Now, the dependence between (1) and (2) will cause the (3,1) group to be released, as I originally described. I'm adding test cases for both of these WAW examples.

================
Comment at: lib/Transforms/Vectorize/LoopVectorize.cpp:5254-5257
@@ -5162,1 +5253,6 @@

+      // If A and B cannot be reordered, we can't add additional instructions
+      // to A's group since this may cause illegal code motion. If B is already
+      // in a group release it.
+      if (!canReorderMemAccesses(&*II, &*I)) {
+        if (isInterleaved(B)) {
----------------
mssimpso wrote:
> anemet wrote:
> > anemet wrote:
> > > mssimpso wrote:
> > > > anemet wrote:
> > > > > Matt, I am not sure I follow, which of these accesses is not constant distance in my example?
> > > > >
> > > > > I just tried this example:
> > > > >
> > > > >
> > > > > ```
> > > > > void
> > > > > f(char *a, char * __restrict c, int n) {
> > > > >   for (int i = 0; i < n; i+=3) {
> > > > >     c[i] = a[i];
> > > > >     a[i+4] = c[i+4];
> > > > >     c[i+1] = a[i+1];
> > > > >   }
> > > > > }
> > > > >
> > > > > ```
> > > > > If you compile this on x86_64 with:
> > > > >
> > > > > ```
> > > > > -O3 -mllvm -enable-load-pre=0 -mllvm -store-to-load-forwarding-conflict-detection=0 -mllvm -enable-interleaved-mem-accesses -mllvm -force-vector-width=2
> > > > > ```
> > > > >
> > > > > Then the loads from 'a' will be merged which breaks the forward dependence between  the store of a[i+4] and the load of a[i+1].
> > > > >
> > > > > No?
> > > >
> > > > We may be talking past each other a bit. I think your original request (correct me if I'm wrong) was for a test case showing that the existing analysis doesn't consider checking memory accesses that are not "candidates" for interleaved groups. Candidate accesses are the ones collected in StrideAccesses prior to the analysis. However, every access in your example actually is a candidate access because they are all strided. They are not ignored. Yes, we currently do the wrong thing here, but that's because the current analysis isn't correctly checking dependences between the actual candidate accesses, not because it isn't considering a dependence between a candidate access and a non-candidate access.
> > > >
> > > > Are you asking for something different?

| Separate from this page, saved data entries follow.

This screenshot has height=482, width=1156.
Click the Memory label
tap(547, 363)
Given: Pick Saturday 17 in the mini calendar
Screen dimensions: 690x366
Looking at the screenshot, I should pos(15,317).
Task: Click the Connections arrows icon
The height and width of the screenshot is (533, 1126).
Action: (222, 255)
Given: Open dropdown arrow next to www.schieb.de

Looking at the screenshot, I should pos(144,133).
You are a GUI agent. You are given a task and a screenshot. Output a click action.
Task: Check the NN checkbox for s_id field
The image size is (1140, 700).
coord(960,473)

> > > Ah, the disconnect was that I didn't realize that accesses with offsets larger than the stride were considered as candidates.  The idea was to have these mimic non-strided accesses.
> > >
> > > I guess it makes sense to consider these candidates as well because the offset is not really an offset but rather the distance between two accesses.
> > >
> > > So I guess we can't have a testcase for this case at the moment...
> > >
> > > I'll continue reviewing the patch.
> > It would be nice to use A and B related iterators in this part because that is what you mention in the comment.  E.g. AI, BI or IA, IB.

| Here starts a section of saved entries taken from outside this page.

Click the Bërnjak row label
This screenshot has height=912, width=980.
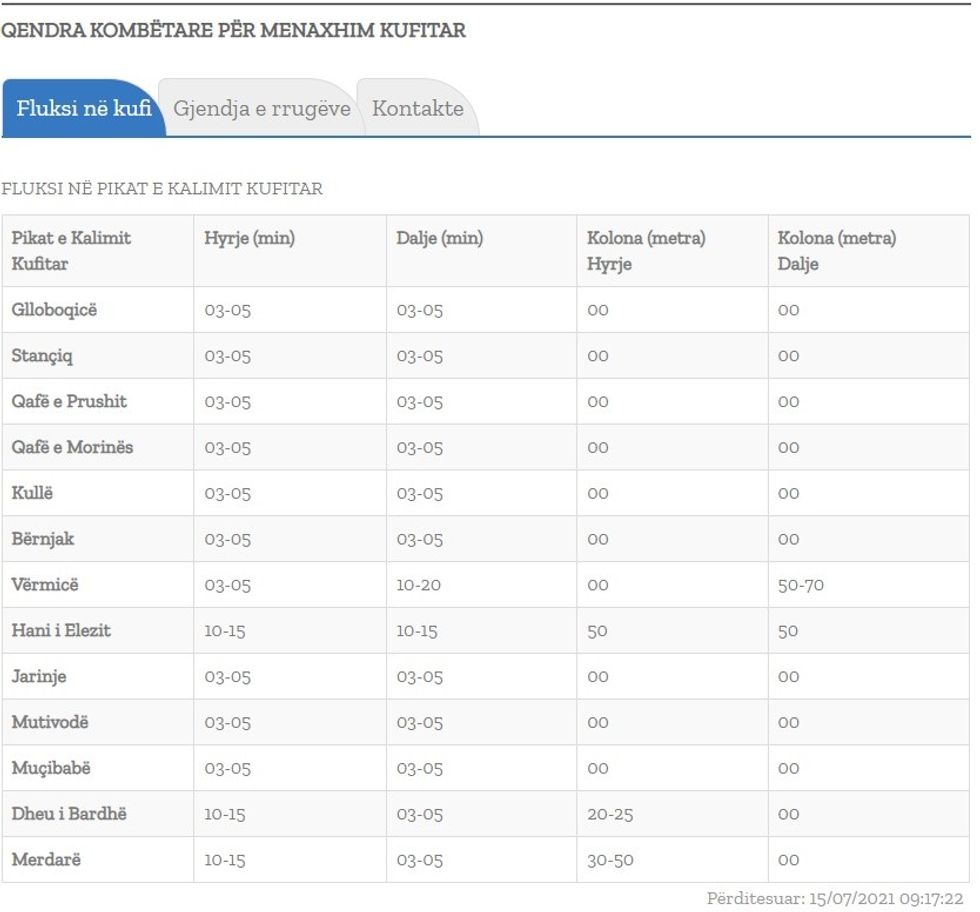[43, 539]
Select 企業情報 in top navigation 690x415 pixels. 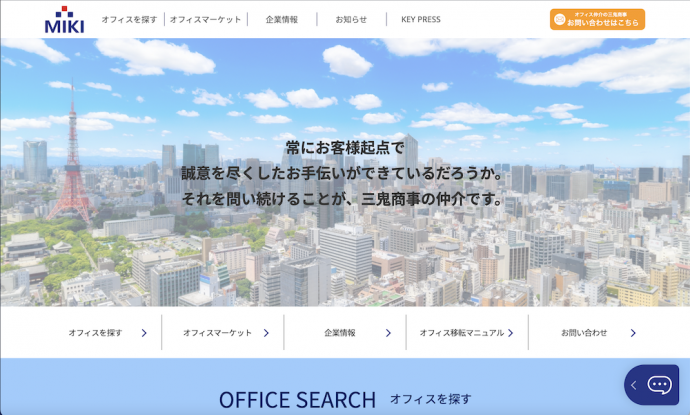tap(281, 19)
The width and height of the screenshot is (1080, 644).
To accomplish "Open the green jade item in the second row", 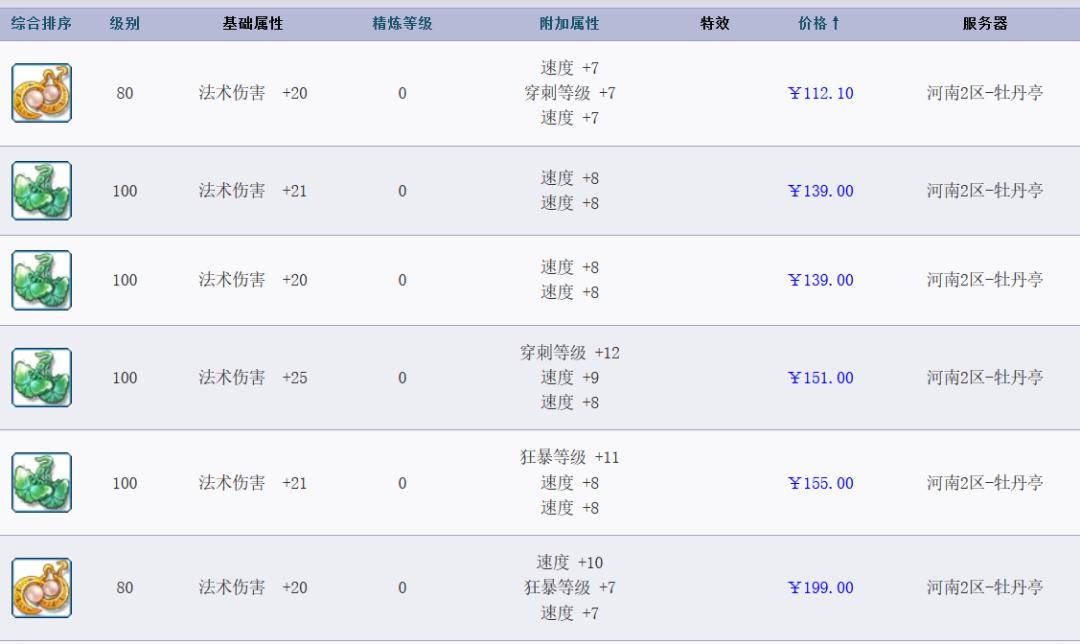I will pos(41,190).

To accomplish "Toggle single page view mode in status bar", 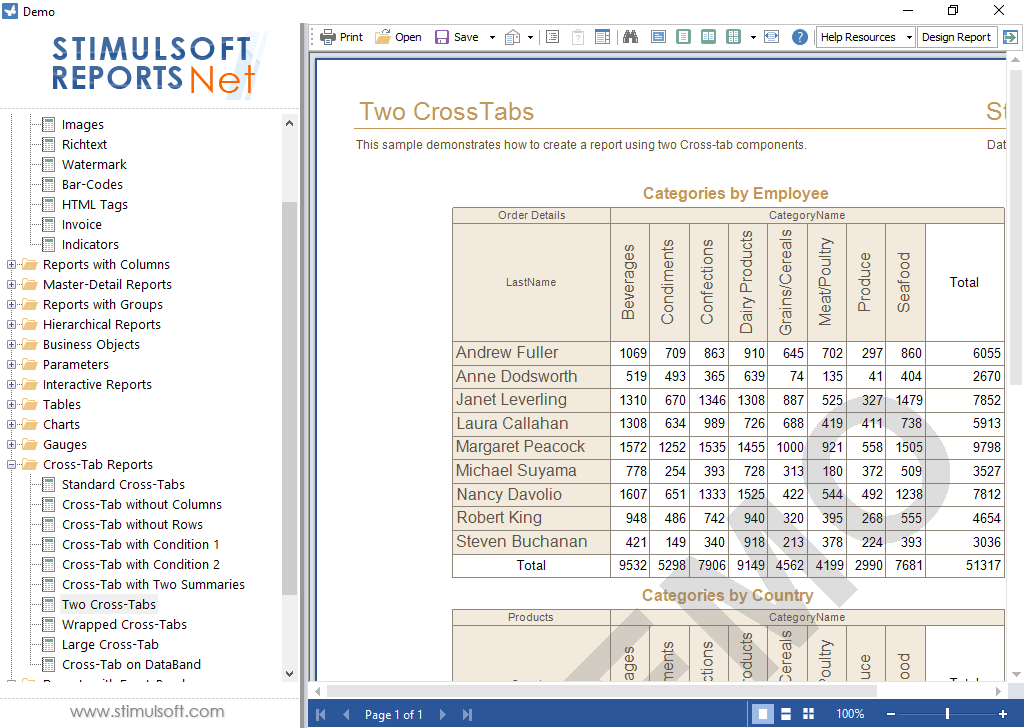I will coord(763,714).
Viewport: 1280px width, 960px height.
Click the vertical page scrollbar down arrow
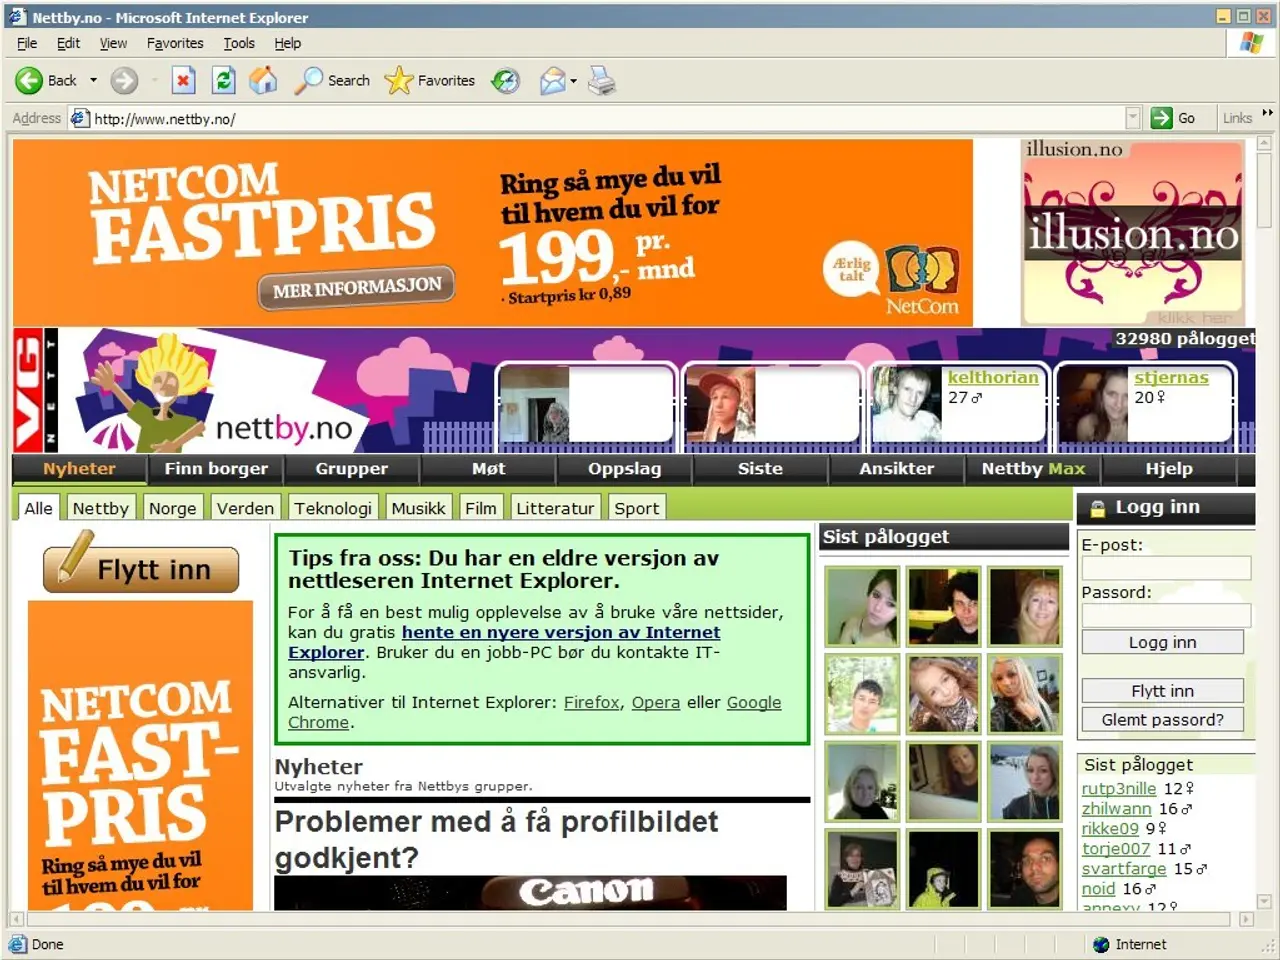tap(1264, 901)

> I agree. I think we should also swap A and B in this function to match what we did to the canReorderMemAccesses function. There, A precedes B, but here B precedes A. They should be consistent.
Actually, swapping A with B in this function will make the review very difficult. I think I'd rather swap A and B in canReorderMemAccesses to make things consistent. This will mean B precedes A both places. We can then swap them both in an NFC patch if we want A to precede B.